In April 1972, Kim Jong Il erected the monument in honor of Kim Il Sung's 60th birthday. The monument features the Great Leader alone overlooking Pyongyang. Five years later, the statue was covered in gold leaf. Soon after, this gold plating was removed after a visit from Deng Xiaoping, who, after seeing the monument, expressed displeasure with how Chinese aid was being spent.

Following Kim Jong Il's death in 2011, a similar statue of him was erected on the north side of Kim Il Sung. At the same time, Kim Il Sung's statue was altered to portray him at a later age and smiling. Kim Il Sung's original Mao suit was also replaced with a Western-style suit. The statue of Kim Jong Il initially featured a long coat but it was promptly changed to his signature parka. South Korean sources have estimated the cost of the additional statue at $10 million, with North Korean workers working overseas being ordered to donate $150 each towards the monument.

Daily NK reported that satellite images showed construction activity (cranes and canopy) around the statues from late April until early June 2024. According to Daily NK, construction activity included: cleaning, polishing, painting, plating, rust removal, upgrading the lightning rods, and upgrading the sound system which plays solemn music around the clock. They also reported that during the construction period, maintenance was also performed on a hydraulic elevator system in a tunnel under the statues.

==Description==
Behind the central statues is a wall of the Korean Revolution Museum building, displaying a mosaic mural showing a scene from Mount Paektu, considered to be the sacred mountain of revolution. On either side of the statues, leading away from the building, are two monuments consisting of statues of different soldiers, workers, and farmers in their anti-Japanese revolutionary struggle and socialist revolution. The long line of human figures depicted on them are on average 5 m tall.

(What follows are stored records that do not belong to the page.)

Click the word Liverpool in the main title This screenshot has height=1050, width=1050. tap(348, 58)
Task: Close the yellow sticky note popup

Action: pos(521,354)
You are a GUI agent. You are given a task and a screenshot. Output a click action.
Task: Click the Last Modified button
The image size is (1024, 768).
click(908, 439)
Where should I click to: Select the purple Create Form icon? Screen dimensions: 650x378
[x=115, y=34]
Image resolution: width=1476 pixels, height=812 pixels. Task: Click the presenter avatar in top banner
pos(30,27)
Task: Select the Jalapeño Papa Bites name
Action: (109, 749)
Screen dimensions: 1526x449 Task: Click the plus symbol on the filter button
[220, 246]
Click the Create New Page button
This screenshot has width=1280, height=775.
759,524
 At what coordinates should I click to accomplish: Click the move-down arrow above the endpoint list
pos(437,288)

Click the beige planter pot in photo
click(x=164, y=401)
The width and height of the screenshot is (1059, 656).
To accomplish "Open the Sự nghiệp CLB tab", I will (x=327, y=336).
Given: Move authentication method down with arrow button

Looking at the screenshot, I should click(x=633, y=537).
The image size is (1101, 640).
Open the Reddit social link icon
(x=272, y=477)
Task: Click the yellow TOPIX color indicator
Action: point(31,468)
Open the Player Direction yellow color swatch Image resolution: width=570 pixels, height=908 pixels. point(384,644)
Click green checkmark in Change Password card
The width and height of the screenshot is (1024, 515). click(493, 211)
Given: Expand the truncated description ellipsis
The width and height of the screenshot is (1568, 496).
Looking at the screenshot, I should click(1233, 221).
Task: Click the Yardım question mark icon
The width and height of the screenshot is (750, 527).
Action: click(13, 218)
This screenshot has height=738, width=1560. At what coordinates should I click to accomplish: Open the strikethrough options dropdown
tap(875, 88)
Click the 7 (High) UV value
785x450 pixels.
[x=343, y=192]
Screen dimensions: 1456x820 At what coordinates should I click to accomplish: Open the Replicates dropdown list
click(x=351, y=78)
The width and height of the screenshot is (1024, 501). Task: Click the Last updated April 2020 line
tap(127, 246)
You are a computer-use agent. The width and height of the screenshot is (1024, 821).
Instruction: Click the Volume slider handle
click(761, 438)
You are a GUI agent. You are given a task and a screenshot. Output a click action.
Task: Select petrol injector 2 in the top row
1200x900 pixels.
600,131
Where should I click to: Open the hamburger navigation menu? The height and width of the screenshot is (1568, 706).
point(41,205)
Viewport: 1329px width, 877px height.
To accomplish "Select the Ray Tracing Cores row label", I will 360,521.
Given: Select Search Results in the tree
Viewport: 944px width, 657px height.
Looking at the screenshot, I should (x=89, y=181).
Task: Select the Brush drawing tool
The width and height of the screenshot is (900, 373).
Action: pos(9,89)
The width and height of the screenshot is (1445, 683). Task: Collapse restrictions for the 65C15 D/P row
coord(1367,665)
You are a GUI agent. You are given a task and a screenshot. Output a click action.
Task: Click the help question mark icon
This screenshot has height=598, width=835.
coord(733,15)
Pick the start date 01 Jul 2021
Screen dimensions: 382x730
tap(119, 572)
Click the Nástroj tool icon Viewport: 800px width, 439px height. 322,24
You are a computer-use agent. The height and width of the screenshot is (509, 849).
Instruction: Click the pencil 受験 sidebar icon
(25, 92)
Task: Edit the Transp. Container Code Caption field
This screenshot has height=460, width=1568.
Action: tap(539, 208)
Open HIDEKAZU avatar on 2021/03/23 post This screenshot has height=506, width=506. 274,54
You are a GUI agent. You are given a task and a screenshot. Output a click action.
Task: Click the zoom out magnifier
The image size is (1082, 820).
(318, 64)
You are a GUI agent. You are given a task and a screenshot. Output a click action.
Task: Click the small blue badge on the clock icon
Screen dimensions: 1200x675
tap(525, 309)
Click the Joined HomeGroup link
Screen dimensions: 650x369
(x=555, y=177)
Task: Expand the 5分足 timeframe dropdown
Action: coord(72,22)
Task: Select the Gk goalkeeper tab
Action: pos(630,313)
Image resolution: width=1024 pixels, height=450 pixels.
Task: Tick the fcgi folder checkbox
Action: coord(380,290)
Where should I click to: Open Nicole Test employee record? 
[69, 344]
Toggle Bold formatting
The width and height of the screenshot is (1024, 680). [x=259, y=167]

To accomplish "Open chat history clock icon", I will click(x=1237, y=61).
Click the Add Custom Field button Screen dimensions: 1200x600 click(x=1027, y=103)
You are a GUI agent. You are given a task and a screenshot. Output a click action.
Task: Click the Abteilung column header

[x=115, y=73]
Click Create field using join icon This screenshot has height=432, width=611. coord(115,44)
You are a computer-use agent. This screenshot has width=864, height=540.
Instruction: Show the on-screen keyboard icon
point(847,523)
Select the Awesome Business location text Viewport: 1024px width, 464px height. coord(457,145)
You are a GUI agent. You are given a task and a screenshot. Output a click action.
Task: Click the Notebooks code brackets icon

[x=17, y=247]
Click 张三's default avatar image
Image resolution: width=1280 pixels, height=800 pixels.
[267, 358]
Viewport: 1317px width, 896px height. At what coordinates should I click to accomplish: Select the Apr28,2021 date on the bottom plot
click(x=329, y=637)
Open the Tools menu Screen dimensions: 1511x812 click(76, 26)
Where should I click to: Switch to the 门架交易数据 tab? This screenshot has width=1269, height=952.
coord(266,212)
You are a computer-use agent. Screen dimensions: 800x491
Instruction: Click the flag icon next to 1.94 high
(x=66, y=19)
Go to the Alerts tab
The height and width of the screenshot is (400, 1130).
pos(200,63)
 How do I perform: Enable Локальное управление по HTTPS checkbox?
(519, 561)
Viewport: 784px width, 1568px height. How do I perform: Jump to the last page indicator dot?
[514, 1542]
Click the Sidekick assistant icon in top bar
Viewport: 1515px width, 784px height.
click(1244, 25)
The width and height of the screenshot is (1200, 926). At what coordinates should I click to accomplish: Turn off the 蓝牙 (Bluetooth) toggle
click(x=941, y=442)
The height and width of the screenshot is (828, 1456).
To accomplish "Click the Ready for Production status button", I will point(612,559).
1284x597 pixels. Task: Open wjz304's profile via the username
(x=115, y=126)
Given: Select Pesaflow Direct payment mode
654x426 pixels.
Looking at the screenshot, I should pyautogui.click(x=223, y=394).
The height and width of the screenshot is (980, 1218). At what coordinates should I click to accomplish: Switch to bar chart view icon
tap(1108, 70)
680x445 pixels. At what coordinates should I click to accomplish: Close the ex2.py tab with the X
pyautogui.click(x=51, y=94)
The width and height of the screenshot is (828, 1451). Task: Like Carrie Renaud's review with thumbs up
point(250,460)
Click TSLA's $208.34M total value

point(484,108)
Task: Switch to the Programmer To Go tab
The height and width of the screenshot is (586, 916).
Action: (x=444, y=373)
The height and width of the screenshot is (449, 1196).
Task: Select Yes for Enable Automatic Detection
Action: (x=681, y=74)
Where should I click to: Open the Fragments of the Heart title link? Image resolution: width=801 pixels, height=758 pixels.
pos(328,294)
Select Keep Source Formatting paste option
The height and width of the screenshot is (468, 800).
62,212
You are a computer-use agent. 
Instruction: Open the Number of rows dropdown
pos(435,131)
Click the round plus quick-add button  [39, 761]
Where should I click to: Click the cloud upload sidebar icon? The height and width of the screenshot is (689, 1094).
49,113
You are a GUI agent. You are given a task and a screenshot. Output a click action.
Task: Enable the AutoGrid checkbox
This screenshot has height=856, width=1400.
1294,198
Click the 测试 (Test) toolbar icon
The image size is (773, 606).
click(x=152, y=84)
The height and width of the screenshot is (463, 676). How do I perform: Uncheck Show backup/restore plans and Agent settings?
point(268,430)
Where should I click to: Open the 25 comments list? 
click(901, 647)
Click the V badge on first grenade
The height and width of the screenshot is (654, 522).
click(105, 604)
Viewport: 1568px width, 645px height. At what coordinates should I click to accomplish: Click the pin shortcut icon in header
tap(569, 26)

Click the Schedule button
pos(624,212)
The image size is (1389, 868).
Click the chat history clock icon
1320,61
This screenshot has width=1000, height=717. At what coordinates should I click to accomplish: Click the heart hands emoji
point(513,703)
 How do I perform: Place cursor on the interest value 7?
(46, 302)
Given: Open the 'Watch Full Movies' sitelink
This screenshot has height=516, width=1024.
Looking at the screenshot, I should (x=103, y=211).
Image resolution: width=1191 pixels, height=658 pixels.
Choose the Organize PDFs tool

An official North Korean website describes it thus:

The group sculptures represent in a comprehensive way the immortal history of revolutionary struggle of the Korean people who have recorded only victory and glory under the wise leadership of the great Generalissimos.
Not only on national holidays and commemoration days but on ordinary days it is crowded with people to present floral baskets and bouquets before the statues. Wedding couples are often seen there. The visiting foreigners, too, climb the hill and pay their high tribute to the great Generalissimos.
— Official North Korean web site

All visitors to the site, both locals and foreigners, are expected to bow to show respect. Locals are required to leave flowers in order to show respect and foreigners are also given the option. Photos of the statues are permitted, but the photos must capture the statues in their entirety. Close-up photos of any part of the leader's statues are strictly forbidden.